Otra ventaja es su capacidad para perfumar ambientes. Al hervirlas, las cáscaras liberan aceites naturales que dejan un aroma fresco y dulce, ideal para neutralizar olores fuertes en la cocina o en espacios cerrados.
Para quienes buscan alternativas naturales, esta combinación funciona como un aromatizante simple y económico.
Además, algunos la usan como base para productos de limpieza caseros. La mezcla dulce y cítrica ayuda a crear soluciones que limpian superficies y dejan un acabado brillante, aprovechando las propiedades desengrasantes propias de los cítricos.
¿Por qué se recomienda este truco?
La recomendación se sostiene por tres razones principales:
1. Aporta sabor sin gastar de más
Las cáscaras, que suelen descartarse, se transforman en un recurso útil para potenciar recetas dulces y saladas.
2. Es una forma de reducir residuos
Reutilizar restos de frutas ayuda a bajar el desperdicio y a obtener un producto de valor con un costo mínimo.
3. Tiene múltiples usos domésticos
Sirve como base de almíbar, aromatizante, cáscara confitada e incluso como limpiador natural.
¿Cómo se prepara?
La elaboración es sencilla y no requiere técnicas especiales.

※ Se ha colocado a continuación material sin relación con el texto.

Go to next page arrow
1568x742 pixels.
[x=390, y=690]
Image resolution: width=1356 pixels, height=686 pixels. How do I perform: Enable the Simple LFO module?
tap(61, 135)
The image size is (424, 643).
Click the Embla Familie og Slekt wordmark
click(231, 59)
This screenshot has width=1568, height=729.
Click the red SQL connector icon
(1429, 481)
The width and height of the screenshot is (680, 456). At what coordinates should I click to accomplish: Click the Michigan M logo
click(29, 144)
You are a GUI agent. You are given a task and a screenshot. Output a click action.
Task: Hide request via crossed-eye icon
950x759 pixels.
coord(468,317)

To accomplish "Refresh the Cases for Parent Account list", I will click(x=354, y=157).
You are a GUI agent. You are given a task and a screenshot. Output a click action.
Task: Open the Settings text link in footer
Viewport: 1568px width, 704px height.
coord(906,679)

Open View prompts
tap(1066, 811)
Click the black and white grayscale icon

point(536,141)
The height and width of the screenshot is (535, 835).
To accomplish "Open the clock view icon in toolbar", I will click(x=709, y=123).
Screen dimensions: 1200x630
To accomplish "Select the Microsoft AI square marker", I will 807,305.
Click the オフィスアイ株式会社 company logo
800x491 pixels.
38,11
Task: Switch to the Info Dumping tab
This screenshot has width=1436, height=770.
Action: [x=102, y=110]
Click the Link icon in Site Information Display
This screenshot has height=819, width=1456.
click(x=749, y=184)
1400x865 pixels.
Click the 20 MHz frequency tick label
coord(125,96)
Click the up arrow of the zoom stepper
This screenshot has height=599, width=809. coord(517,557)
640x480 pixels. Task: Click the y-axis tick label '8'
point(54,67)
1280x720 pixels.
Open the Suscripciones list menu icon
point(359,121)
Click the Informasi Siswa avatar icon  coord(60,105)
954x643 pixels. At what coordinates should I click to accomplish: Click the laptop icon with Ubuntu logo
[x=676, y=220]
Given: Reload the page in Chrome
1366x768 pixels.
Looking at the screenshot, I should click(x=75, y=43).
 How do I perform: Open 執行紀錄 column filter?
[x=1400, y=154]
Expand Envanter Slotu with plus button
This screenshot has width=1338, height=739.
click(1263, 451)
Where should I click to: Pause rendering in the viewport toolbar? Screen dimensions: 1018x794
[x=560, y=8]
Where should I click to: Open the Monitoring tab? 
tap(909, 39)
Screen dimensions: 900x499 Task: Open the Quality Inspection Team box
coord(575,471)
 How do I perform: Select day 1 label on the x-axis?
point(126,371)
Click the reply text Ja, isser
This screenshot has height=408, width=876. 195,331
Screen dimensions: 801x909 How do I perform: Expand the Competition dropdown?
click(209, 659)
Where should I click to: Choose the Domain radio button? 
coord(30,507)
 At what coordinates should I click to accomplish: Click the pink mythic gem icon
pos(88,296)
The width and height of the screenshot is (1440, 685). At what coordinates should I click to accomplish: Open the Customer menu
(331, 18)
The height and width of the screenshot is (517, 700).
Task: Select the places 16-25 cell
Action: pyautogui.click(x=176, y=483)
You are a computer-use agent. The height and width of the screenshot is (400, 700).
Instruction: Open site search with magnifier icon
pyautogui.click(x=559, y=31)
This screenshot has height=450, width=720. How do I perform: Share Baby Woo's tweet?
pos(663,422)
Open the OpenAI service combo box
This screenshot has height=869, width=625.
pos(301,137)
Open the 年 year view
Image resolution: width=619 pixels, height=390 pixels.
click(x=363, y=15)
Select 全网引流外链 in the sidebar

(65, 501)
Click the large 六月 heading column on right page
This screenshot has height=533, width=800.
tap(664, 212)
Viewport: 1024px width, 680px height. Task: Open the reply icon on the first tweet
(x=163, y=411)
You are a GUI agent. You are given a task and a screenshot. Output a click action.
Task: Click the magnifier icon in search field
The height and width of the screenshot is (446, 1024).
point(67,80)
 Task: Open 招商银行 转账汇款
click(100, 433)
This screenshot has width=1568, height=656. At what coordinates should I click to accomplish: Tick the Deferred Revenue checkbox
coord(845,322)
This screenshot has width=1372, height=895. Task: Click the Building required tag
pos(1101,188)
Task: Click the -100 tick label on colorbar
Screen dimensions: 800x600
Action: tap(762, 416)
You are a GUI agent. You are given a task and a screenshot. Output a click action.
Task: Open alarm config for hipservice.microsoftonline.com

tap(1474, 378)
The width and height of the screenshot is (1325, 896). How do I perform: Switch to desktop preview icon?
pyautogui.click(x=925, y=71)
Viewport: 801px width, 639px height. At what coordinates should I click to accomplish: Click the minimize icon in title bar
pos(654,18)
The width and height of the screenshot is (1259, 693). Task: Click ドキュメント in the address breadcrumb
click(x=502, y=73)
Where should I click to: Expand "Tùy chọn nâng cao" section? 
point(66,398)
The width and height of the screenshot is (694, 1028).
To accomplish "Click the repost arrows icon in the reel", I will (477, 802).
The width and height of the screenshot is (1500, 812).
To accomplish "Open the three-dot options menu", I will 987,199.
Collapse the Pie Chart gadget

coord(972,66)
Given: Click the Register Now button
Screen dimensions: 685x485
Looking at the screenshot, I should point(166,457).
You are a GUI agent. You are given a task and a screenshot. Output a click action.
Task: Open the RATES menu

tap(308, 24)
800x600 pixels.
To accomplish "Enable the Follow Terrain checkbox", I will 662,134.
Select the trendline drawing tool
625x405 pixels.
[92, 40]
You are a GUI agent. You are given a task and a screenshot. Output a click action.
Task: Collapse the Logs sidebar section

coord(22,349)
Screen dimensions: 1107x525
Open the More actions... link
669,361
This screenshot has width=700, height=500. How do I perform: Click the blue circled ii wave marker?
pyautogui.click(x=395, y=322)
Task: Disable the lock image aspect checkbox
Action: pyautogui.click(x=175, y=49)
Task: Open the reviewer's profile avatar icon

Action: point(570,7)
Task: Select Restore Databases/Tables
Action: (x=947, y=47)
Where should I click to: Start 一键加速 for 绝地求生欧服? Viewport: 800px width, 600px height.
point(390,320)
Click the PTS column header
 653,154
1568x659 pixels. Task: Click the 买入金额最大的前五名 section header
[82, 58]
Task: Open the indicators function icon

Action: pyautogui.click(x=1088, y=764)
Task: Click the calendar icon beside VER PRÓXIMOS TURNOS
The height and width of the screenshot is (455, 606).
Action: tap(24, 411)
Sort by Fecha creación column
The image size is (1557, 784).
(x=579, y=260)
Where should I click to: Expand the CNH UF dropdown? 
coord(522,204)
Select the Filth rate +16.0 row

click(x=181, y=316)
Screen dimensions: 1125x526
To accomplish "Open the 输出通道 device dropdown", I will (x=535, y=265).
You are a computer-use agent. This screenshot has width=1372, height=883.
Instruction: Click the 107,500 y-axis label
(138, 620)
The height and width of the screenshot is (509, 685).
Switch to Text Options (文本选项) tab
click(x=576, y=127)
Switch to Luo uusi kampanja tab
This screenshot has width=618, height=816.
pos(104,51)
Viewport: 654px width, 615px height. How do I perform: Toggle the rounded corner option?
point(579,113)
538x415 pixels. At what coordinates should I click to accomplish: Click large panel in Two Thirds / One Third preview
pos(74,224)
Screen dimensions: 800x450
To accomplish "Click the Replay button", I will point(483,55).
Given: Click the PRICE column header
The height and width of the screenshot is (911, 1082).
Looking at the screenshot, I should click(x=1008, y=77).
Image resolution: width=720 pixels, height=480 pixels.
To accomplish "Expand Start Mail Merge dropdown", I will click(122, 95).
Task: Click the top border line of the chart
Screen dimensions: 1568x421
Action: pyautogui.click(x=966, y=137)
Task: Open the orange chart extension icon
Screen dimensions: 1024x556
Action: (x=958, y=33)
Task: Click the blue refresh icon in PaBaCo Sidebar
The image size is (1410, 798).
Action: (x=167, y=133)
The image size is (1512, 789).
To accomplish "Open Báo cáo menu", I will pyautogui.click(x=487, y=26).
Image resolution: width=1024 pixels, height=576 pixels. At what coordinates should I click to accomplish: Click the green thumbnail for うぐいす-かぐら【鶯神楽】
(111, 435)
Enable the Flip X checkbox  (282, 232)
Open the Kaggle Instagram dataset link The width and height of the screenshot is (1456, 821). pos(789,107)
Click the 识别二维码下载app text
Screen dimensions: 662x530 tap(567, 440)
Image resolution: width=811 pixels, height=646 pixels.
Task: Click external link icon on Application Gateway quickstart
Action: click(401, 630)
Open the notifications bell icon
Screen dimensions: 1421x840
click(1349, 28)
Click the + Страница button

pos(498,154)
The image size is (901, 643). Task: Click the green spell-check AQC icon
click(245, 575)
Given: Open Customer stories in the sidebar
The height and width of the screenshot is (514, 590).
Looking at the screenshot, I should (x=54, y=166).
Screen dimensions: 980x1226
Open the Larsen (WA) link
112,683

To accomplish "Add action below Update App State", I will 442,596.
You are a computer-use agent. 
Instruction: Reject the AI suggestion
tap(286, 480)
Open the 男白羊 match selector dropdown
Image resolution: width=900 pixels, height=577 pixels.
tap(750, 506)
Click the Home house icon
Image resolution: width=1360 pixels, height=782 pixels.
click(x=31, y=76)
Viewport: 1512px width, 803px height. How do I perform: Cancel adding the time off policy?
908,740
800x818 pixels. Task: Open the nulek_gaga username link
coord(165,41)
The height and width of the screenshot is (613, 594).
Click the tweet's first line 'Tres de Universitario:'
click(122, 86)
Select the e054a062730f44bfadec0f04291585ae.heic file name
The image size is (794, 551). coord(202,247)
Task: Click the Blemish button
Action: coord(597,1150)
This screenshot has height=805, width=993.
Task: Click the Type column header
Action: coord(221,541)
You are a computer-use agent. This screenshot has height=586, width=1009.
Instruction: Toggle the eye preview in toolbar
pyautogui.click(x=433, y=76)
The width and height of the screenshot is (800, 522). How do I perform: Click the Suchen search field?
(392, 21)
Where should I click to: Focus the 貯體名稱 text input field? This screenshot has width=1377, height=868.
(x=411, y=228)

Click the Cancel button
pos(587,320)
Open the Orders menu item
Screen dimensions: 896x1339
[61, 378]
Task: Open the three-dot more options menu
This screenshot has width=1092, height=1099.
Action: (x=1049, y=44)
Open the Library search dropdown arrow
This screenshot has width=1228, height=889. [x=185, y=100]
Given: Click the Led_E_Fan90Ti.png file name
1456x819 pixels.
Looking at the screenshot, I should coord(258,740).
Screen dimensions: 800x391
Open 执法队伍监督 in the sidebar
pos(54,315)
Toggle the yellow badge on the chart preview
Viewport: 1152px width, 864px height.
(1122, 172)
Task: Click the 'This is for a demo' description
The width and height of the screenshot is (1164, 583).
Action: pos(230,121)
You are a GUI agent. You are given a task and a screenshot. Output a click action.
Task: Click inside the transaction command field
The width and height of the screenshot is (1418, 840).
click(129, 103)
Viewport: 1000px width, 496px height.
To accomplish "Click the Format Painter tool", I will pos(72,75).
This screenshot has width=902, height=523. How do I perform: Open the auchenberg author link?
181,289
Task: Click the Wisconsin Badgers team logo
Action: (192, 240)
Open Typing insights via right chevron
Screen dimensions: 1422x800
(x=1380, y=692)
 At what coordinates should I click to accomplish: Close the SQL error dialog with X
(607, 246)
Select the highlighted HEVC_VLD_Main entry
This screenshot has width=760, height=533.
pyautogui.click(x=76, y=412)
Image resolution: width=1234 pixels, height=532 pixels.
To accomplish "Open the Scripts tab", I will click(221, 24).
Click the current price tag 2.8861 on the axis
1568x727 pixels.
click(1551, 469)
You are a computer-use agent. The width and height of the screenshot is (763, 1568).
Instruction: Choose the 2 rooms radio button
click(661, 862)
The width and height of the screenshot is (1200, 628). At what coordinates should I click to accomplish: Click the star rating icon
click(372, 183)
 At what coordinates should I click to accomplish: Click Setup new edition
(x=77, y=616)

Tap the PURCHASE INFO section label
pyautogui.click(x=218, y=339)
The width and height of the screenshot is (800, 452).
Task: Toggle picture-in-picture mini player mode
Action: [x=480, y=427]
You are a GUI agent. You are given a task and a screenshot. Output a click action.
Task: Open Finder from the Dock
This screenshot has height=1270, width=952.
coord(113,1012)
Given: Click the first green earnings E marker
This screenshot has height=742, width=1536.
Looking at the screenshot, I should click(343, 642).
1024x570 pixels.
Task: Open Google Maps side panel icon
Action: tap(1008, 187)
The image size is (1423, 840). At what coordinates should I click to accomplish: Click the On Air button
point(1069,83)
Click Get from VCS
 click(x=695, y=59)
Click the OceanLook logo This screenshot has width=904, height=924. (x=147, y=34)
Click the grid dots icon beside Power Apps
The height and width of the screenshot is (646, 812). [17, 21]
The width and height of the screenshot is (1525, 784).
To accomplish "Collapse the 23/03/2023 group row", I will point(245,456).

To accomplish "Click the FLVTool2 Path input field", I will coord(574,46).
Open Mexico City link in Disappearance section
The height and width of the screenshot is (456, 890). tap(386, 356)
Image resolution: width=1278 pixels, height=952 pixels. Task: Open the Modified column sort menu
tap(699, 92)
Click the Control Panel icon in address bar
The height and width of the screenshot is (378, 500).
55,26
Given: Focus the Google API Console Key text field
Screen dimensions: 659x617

- Lavar bien las cáscaras para quitar restos de tierra o ceras.
- Colocarlas en una olla con agua y azúcar.
- Calentar a fuego medio hasta que el líquido se espese o hasta que las cáscaras se ablanden, según el uso deseado.
- Guardar la preparación en un frasco limpio o usarla en el momento.
Quienes buscan un sabor más intenso suelen sumar clavos de olor, canela o limón para combinar aromas.